Though they emphasized that the use of NRD data offered the impressive ability to “review over 15 million discharges across the U.S. annually,” Dr. Faye and coauthors acknowledged that their study did have limitations. These included the inability to verify via chart review the study’s outcomes and covariates. In addition, they were unable to assess potential contributing risk factors such as medication use, use of VTE prophylaxis during hospitalization, disease severity, and family history. Finally, though unlikely, they admitted the possibility that patients could be counted more than once if they were readmitted with a VTE each year of the study.
The authors reported being supported by grants from the National Institutes of Health and various pharmaceutical companies, as well as receiving honoraria and serving as consultants.
SOURCE: Faye AS et al. Clin Gastroenterol Hepatol. 2019 July 20. doi: 10.1016/j.cgh.2019.07.028.
FROM CLINICAL GASTROENTEROLOGY AND HEPATOLOGY
Key clinical point: Readmission for VTE in patients with inflammatory bowel diseases most often occurs within 60 days of discharge.
Major finding: The highest readmission risk was in patients between the ages of 66 and 80 (risk ratio 4.04; 95% confidence interval, 2.54-6.44, P less than .01).
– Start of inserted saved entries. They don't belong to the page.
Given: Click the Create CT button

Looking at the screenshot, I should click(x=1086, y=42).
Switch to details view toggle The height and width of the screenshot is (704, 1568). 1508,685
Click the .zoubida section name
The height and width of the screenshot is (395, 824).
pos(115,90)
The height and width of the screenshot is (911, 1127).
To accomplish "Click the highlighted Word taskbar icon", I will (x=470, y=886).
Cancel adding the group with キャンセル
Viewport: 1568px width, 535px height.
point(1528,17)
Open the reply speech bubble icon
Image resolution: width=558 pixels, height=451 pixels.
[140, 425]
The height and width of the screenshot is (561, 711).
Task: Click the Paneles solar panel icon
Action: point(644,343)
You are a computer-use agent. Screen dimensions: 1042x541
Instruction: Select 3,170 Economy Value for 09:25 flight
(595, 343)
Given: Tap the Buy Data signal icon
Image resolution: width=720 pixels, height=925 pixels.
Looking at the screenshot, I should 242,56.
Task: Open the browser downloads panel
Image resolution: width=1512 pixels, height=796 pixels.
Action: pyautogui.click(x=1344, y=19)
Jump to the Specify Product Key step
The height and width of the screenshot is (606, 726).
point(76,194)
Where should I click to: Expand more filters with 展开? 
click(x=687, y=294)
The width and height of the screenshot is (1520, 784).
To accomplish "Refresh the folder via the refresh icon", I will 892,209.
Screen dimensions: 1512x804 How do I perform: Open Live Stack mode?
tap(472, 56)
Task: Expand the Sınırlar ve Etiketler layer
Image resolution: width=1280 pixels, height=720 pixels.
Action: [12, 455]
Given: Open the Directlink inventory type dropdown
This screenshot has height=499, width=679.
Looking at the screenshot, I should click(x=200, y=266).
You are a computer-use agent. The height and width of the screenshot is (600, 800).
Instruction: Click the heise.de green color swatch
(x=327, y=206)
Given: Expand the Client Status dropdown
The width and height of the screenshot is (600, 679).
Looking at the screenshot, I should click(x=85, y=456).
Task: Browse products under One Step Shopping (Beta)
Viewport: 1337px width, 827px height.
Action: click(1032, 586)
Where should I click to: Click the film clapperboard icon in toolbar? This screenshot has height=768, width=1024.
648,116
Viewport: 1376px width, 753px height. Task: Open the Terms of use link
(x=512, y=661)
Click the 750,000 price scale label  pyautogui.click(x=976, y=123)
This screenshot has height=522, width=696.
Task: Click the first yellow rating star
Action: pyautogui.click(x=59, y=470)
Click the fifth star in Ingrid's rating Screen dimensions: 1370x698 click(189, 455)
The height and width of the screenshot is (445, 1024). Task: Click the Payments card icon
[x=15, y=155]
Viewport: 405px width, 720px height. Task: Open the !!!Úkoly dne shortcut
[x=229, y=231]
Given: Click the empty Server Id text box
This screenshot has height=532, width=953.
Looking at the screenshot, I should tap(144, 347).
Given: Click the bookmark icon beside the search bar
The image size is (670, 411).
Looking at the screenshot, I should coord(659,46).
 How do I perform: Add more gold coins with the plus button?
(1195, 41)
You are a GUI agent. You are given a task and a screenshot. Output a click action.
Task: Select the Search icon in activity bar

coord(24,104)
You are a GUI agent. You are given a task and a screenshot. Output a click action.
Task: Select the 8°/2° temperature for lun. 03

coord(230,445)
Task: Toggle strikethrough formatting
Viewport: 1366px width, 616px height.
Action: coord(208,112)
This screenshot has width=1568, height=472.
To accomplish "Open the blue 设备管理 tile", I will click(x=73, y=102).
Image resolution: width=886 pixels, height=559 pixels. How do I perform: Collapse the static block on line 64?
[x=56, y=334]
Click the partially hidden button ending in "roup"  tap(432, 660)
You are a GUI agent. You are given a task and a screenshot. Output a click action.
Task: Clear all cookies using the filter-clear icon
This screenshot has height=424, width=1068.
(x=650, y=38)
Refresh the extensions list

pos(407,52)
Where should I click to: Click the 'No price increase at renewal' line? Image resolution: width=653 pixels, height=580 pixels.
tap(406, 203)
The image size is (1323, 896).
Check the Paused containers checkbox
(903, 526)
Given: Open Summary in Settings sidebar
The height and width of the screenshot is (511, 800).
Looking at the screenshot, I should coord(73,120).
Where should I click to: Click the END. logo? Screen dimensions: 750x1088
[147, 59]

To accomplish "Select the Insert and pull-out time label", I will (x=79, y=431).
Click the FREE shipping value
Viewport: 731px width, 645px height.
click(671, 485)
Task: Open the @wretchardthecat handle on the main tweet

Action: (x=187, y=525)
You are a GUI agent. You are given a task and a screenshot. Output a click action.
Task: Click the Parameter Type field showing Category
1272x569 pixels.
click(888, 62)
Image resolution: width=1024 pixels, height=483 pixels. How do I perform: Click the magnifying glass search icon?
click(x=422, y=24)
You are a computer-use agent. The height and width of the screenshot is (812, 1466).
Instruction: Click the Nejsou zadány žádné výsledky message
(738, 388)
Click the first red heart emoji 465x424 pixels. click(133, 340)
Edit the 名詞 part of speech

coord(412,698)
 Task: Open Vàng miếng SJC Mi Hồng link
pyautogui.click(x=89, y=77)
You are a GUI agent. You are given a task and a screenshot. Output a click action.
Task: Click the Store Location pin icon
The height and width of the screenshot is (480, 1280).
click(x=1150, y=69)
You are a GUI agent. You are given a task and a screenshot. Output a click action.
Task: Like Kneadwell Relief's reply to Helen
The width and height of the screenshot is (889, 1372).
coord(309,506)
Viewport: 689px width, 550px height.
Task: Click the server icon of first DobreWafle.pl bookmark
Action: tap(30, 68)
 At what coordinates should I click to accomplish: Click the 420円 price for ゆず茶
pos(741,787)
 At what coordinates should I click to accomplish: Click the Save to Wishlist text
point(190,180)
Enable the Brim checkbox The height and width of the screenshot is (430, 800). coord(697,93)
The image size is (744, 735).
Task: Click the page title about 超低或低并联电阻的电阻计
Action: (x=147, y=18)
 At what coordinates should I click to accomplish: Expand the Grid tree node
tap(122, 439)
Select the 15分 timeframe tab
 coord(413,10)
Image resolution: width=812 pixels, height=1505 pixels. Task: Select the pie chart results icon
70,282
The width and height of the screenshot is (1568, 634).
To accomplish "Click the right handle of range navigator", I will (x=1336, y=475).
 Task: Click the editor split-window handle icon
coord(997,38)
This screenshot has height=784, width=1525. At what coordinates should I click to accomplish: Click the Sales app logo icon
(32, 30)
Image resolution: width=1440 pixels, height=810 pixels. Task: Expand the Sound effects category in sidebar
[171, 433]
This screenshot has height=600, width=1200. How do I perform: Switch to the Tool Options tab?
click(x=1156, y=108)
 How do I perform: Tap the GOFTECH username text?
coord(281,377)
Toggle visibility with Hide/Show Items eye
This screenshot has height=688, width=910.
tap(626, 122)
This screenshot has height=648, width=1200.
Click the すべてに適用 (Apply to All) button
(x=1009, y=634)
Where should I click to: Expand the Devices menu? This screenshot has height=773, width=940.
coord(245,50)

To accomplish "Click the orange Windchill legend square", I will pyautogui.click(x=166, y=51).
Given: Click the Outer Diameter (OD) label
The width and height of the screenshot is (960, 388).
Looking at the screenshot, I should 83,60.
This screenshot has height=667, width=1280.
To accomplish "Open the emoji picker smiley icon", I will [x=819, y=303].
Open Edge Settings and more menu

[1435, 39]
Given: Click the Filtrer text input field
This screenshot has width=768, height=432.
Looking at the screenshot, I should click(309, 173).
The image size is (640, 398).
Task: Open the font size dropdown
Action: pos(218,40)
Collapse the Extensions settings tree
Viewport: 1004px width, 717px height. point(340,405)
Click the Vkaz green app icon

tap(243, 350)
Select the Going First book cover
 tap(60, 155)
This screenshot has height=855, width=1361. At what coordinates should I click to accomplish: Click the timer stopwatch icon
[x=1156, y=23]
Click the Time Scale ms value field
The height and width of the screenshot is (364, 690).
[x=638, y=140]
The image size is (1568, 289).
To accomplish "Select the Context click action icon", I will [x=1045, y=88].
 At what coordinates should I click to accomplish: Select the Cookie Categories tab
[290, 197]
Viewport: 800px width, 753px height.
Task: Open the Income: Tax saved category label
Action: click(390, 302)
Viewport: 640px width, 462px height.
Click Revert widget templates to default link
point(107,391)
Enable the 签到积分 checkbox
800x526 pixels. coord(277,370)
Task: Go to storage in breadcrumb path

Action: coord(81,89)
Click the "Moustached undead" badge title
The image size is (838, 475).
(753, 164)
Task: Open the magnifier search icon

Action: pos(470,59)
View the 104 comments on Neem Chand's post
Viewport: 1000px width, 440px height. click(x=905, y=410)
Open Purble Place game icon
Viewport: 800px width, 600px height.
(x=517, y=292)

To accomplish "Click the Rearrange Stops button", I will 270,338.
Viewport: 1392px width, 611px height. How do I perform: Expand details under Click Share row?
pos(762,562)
Study details: A retrospective cohort study of 1,160 IBD patients who had VTE readmissions via 2010-2014 data from the Nationwide Readmissions Database.
Disclosures: The authors reported being supported by grants from the National Institutes of Health and various pharmaceutical companies, as well as receiving honoraria and serving as consultants.